LEDs lighting to show successful startup of controller

Tuesday, November 5, 2019

Debugging of Telex 8020 cabinet B drive


After hooking up all the wiring and hoses, I powered up the drive with a tape on the supply reel and pushed the Load/Rewind button. The vacuum powered up but no reel movement occured. I watched the diverter valve solenoid to see it pull in to select load mode versus its default run mode.

No solenoid movement. I put the meter across it and no voltage was delivered to the coil. I then began probing the connections to the driver board. It is provided with +12V and -12V plus a signal control line. The line is pulled up by the driver board and grounded by an open collector inverter on the control logic board.

Testing the lines quickly showed me that the +12V rail is not active. I know that the power supply will shut that off if there is a short circuit, such as I had with the bad capacitor on the dump card when restoring the power supply.

I decided to yank cards out of the machine until I figured out which one is shorting the +12V bus, without harm to the rest of the machine. I switched off the +45V and -45V so they don't provide power to the motors, pulled the power amplifier and pre-amp cards, then monitored +12V.

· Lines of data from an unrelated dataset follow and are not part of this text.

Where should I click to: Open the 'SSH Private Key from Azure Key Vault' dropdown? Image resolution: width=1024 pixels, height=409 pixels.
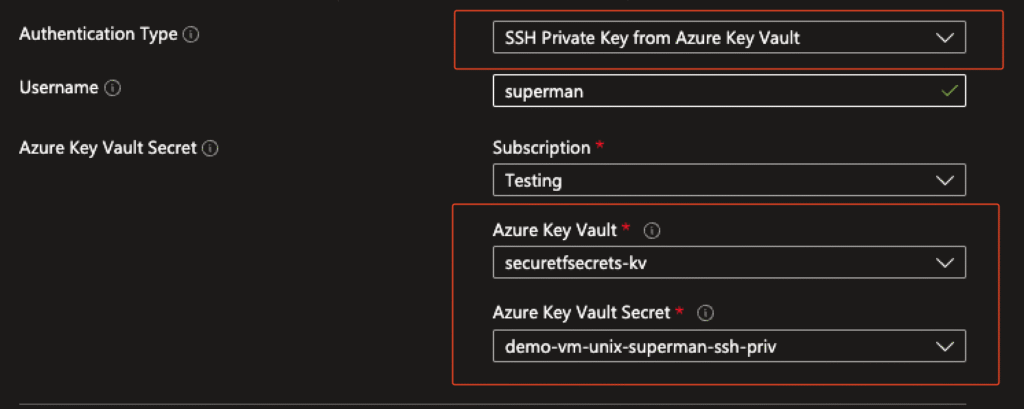coord(728,39)
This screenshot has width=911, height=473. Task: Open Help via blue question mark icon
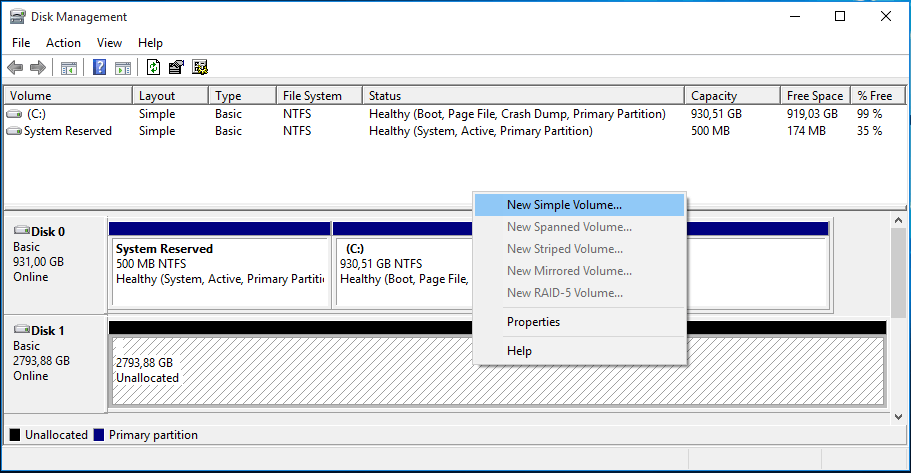pyautogui.click(x=100, y=68)
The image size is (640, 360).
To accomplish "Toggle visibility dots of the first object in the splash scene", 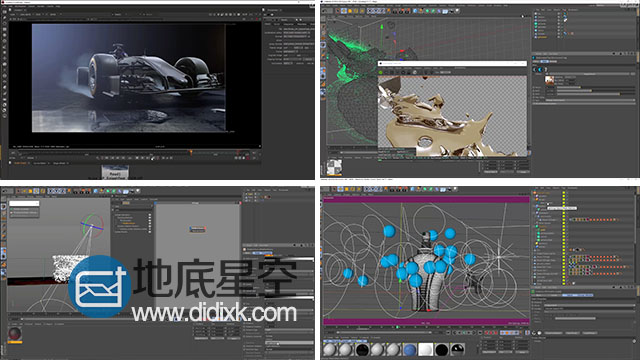I will pos(559,14).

The voltage was zero again, so I yanked all the cards except for the control logic to ensure I had valid +12V as a starting point. I installed the read, write and AGC boards next had the voltage disappeared. A bit of a binary search led me to the write card which had a dead short across the +12V rail.

It was another of those black polarized capacitors, a 15uf 20V molded unit, similar to the one that failed shorted on the dump card. At this point I distrust all of these, but only the one is bad at this time. If I were to keep the drives in service, I would go through and swap out all of these for new tantalum axial capacitors. As it is, I am ordered a batch of 10 as replacements since these are so troublesome.

Shorted 15uf filter capacitor on the Write board
Now the diverter valve works, the supply reel turns to try to find the end of the tape on the PEOT vacuum sensor, but I seem to be missing the blowing air that forced the tape end up in the air. This may be because of the broken plastic part where the forklift crunched the tape drive.

Indeed, it is because of the damage. Further, the allen bolt that holds one end of the plastic down is bent, thus unable to get the part to seat firmly enough for the rubber gasket to keep the blown air channeled to the proper place.

Damaged plastic part with air hole visible

Channel for air to blow the end of the tape off the reel

I should make a rubber or plastic right angle diverter that sits in the air outlet hole and blows it towards the edge of the tape to make it lift up. It may be possible to buy a new allen bolt and flatten the area to make a proper seal but I am doubtful, so auto cartridge load is ruled out for drive B.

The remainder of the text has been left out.